The earth phase helps to buffer the extreme change/wind between the seasons. Moving from dormancy to life requires stability and centeredness. Being careful of what we eat and our digestion during this time is warranted. Starting to move away from winter-fare towards foods that are more alive. Green. Green is the color of spring/wood/Liver.

Something I wrote for a magazine a few years ago on springtime:
In Chinese medicine, every phase (pair of organ systems) has an associated color and energetic seasonal influence. The wood phase (Liver and Gall Bladder systems) is associated with the springtime and the color green. The spring is a time of rebirth or regeneration. It is a time when the reserves protected during the winter are utilized and activated. The growth of the spring gives us hope and directs us towards the future. As such it provides us with a vision and a purpose; it directs us upwards and onwards to grow in the direction of our goals. There is an active, forceful quality to the spring energy. This forcefulness and strength is not hard or rigid, however; it is flexible to accommodate the uncertainty of life.

The color of the wood element and the springtime is green and/or blue-green. It reflects the blooming of flowers, trees and grass. Diagnostically, one can use color to determine the nature of one’s imbalance. For instance, often the color green will manifest most prominently around the lateral aspect of the eyes, between the eyes or around the mouth when an imbalance in the Liver or Gall Bladder is present.

The climate of the spring is windy — it can bring about rapid and powerful changes. If one’s body is unable to adjust to such change, imbalance can result causing allergies, the common cold, dizziness, skin disorders and other “wind diseases.”

The sound associated with the wood element is “shouting” or “lack of shout.” The shout is attributed to the forceful quality of the spring season and the emotion of anger. “Lack of shout” manifests when the wood element is weakened resulting in a person who feels resigned or defeated or unable to express oneself.

The odor of the wood element is rancid. It is the smell of oil or fat that has spoiled. It may also be associated with the bile and oil of the liver.

The emotion of wood is anger. This anger is typically sudden and forceful. When this emotion is not expressed or when the element is weakened, it may manifest as frustration, passive-aggressive behavior, or an abnormal lack of anger. When one’s Liver and Gall Bladder is out of balance, he/she can be overcontrolling and aggressive. This person may be excessively ordered, planning for every contingency, or completely unable to make or execute plans and decisions.
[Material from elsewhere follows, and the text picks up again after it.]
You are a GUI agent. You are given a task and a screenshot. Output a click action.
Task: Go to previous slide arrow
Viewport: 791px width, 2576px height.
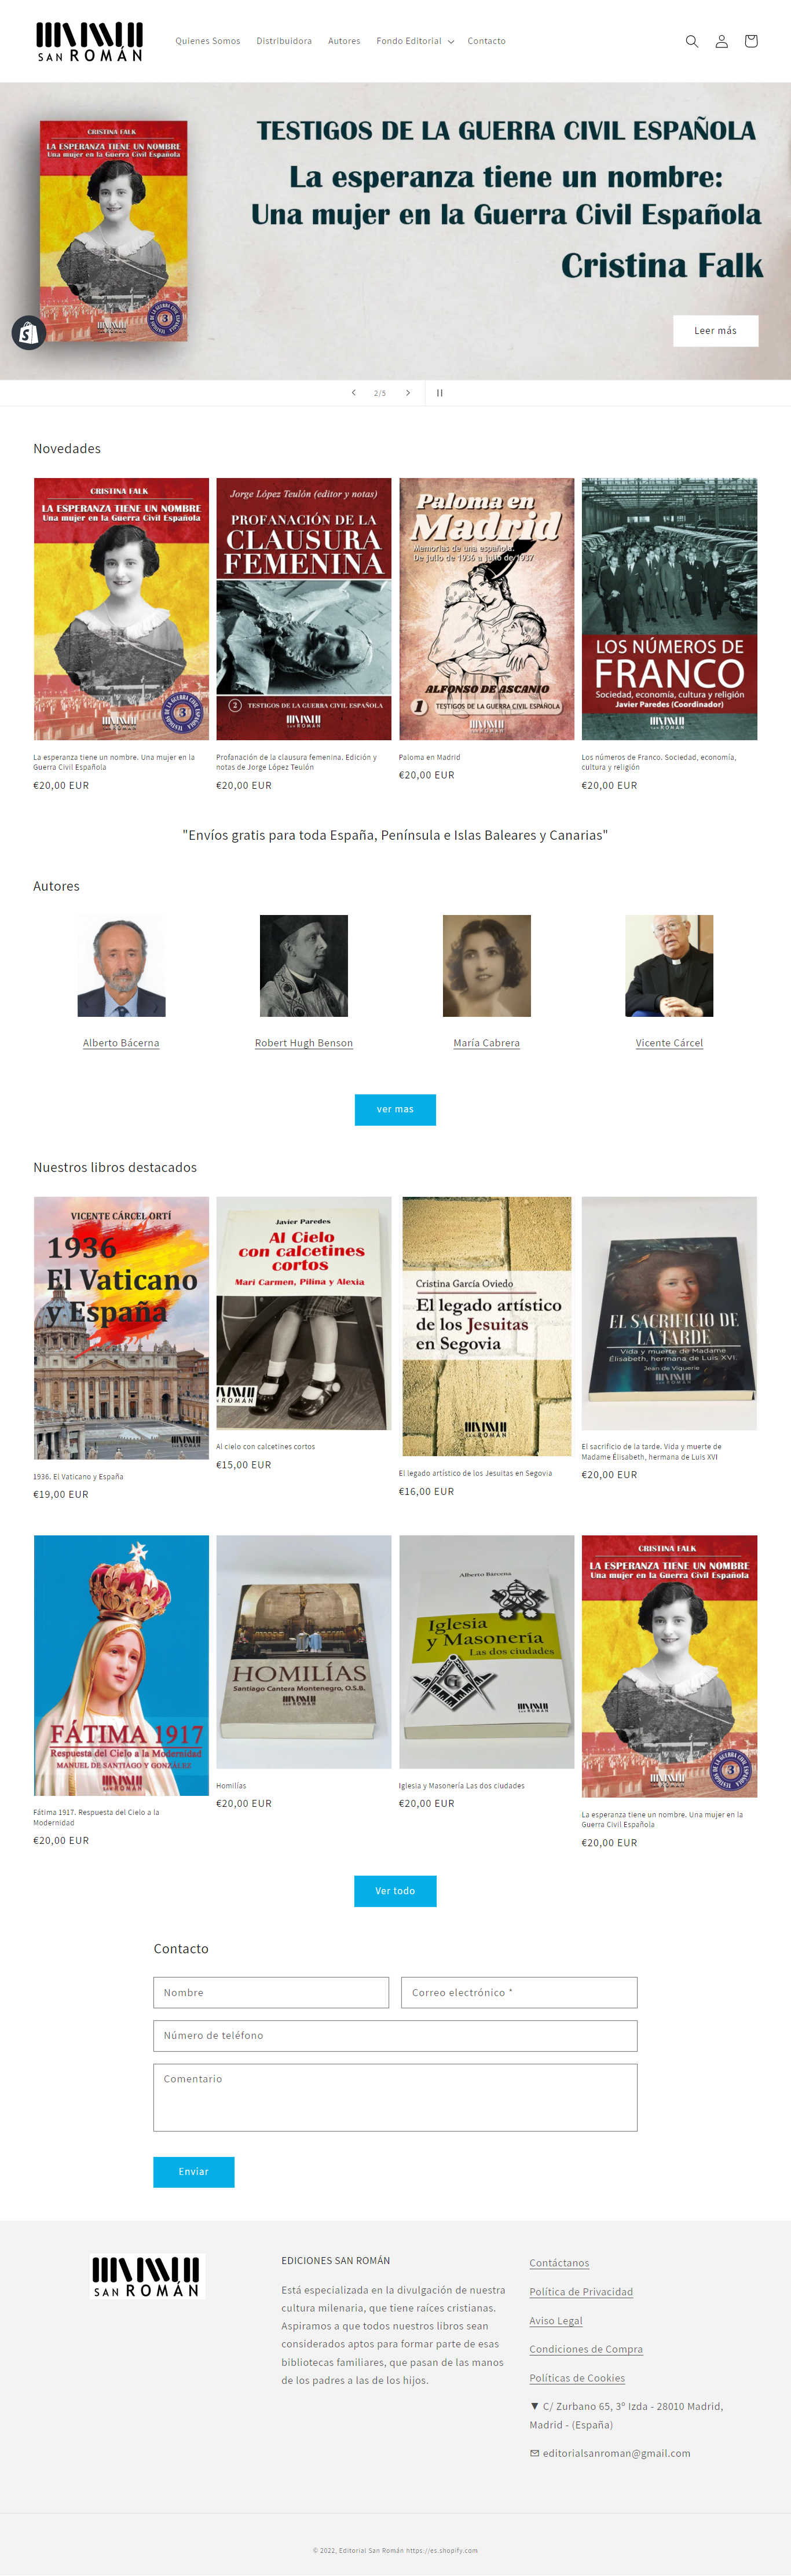[353, 393]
Liver. The functions ascribed to the Liver are: (1) maintaining the smooth flow Qi-energy; (2) storing and detoxifying the blood; (3) controlling the sinews and tendons; (4) influencing the eyes; (5) influencing the nails; (6) controlling the ethereal soul; (7) internally and externally related to the Gall Bladder; (8) responsible for planning and vision of the future.

Gall Bladder. In Chinese medicine, the Gall Bladder (1) stores and secretes bile; (2) is responsible for decision-making, and judgment; (3) assists the Liver in coursing the Qi.
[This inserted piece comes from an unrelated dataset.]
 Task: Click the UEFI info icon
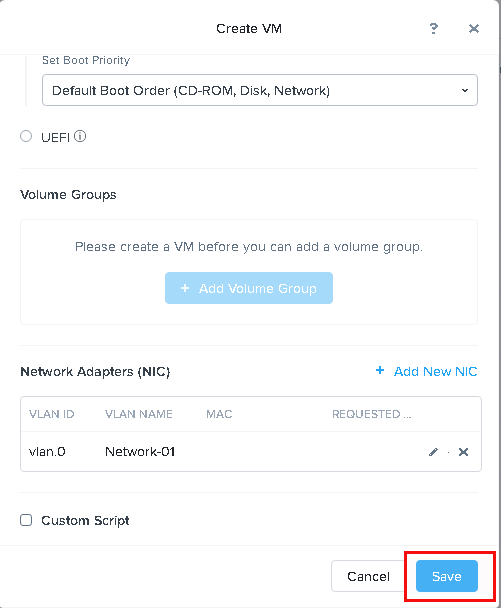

Physical: hypochondriac pain, red burning eyes, vertex and migraine headaches, hernia pain, stuffiness in chest, feeling something is caught in throat, menstrual cramps and clotting, one-sided symptoms, nail disorders, insomnia, stiff muscles, poor coordination, sciatica (side of leg), lateral ankle or foot pain, dizziness, hypertension.

Emotional/Spiritual: timidity, poor self-esteem, depression, impatience, irritability, intolerance, angry, frustrated and aggressive.